# Cockatiel behavior question



## ajn (Jan 7, 2017)

I've had my female cockatiel for about two years. She was a rescue - she was found outdoors and I adopted her, so nobody knows her history. She's very sweet - never bitten me or anyone else, but she hates hands. We've made steady, but slow progress and she now climbs all over my legs, feet, and recently began flying to my shoulder. 

While on my shoulder, she will get very close to my face and then bend her head down. It's almost like she's wanting scratches, but if I reach out to scratch her, she hops away. Then, a few moments later - she hops back to my shoulder and we repeat. 

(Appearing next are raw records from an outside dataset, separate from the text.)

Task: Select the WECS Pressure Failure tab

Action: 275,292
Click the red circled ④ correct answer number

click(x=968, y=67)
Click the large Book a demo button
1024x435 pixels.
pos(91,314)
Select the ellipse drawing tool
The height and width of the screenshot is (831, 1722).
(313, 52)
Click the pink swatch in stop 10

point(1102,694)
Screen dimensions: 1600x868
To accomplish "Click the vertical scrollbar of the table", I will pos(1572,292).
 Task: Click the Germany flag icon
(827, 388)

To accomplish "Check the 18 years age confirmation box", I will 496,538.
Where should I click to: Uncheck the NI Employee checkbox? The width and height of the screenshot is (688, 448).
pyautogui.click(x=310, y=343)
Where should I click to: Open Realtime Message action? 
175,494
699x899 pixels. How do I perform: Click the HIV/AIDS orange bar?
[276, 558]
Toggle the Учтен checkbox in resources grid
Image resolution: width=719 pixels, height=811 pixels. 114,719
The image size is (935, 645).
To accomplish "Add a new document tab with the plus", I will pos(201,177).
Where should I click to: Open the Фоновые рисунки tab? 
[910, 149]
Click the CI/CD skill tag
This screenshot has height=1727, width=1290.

So - what does this behavior mean? Why does she drop her head?


----------



## Farah (May 17, 2018)

Does she make sounds?


----------



## ajn (Jan 7, 2017)

While she is dropping her head on my shoulder? No, just likes to get close.


----------



## tielfan (Aug 31, 2008)

She's asking for scritches but chickens out when she sees your finger. See if you can rub her head with your nose. For some reason many cockatiels are less intimated by a huge face right next to them than they are by a hand. If you can establish a nose-rubbing habit, you can then start working on slipping your finger in when she's not looking.


----------



## ajn (Jan 7, 2017)

Yes, I've tried the nose but just can't seem to make contact - she is still a little nervous.


----------



## frozengirl (Nov 26, 2016)

She sounds really sweet  have you tried hand taming her with food bribery?


----------